Big data Mining Algorithm
Frequent Pattern Mining :
Frequent pattern mining is an essential data mining task, with a goal of discovering knowledge in the form of repeated patterns. Many efficient pattern mining algorithms have been discovered in the last two decades, yet most do not scale to the type of data we are presented with today, the so-called “Big Data”. Scalable parallel algorithms hold the key to solving the problem in this context. In this chapter, we review recent advances in parallel frequent pattern mining, analyzing them through the Big Data lens. We identify three areas as challenges to designing parallel frequent pattern mining algorithms: memory scalability, work partitioning, and load balancing. With these challenges as a frame of reference, we extract and describe key algorithmic design patterns from the wealth of research conducted in this domain.
Clustering Algorithm :
Clustering is the process of making a group of abstract objects into classes of similar objects.
Points to Remember
- A cluster of data objects can be treated as one group.
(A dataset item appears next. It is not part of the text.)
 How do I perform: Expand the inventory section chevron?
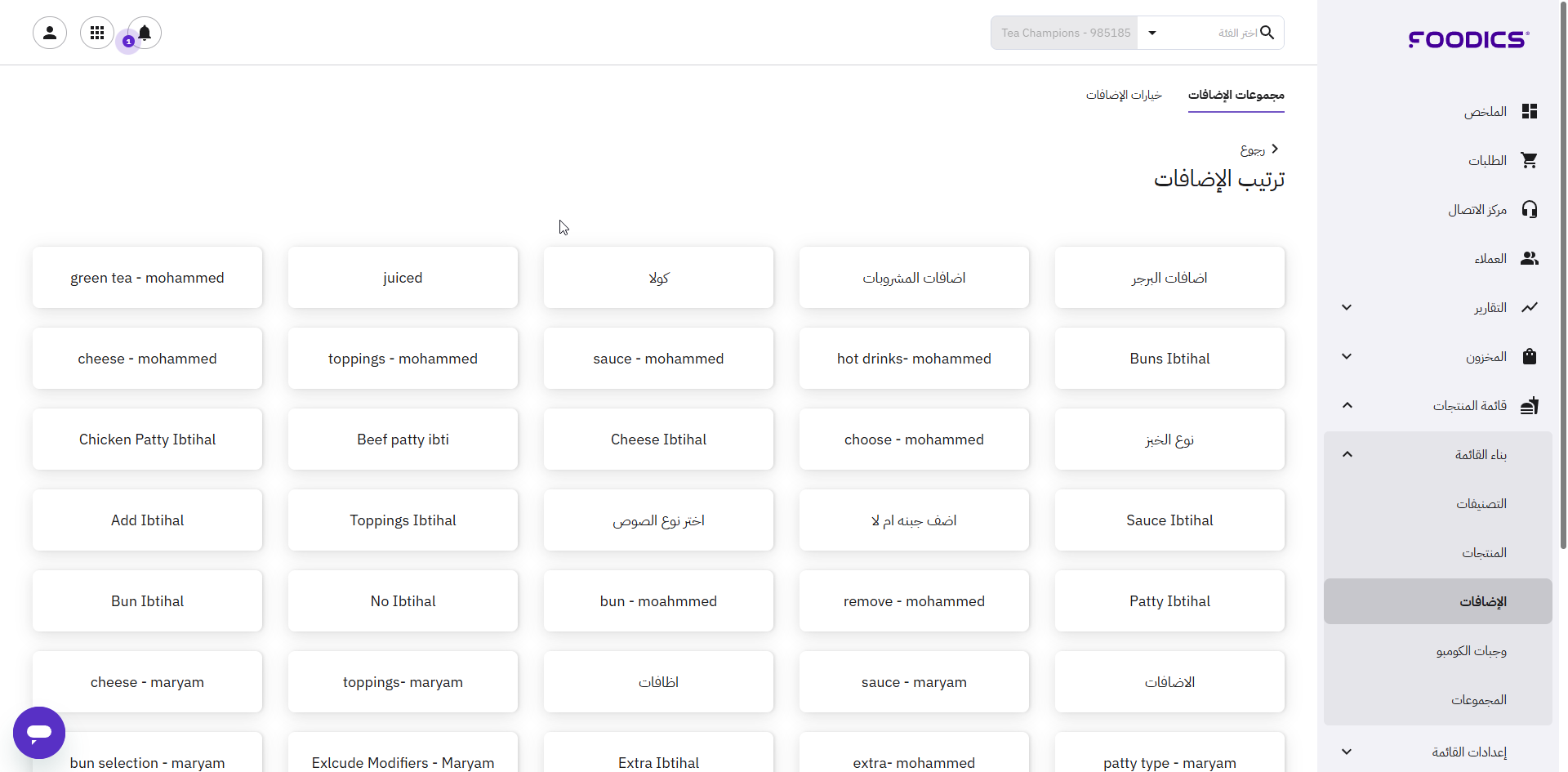point(1347,356)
- While doing cluster analysis, we first partition the set of data into groups based on data similarity and then assign the labels to the groups.
- The main advantage of clustering over classification is that, it is adaptable to changes and helps single out useful features that distinguish different groups.
Applications of Cluster Analysis
- Clustering analysis is broadly used in many applications such as market research, pattern recognition, data analysis, and image processing.
- Clustering can also help marketers discover distinct groups in their customer base. And they can characterize their customer groups based on the purchasing patterns.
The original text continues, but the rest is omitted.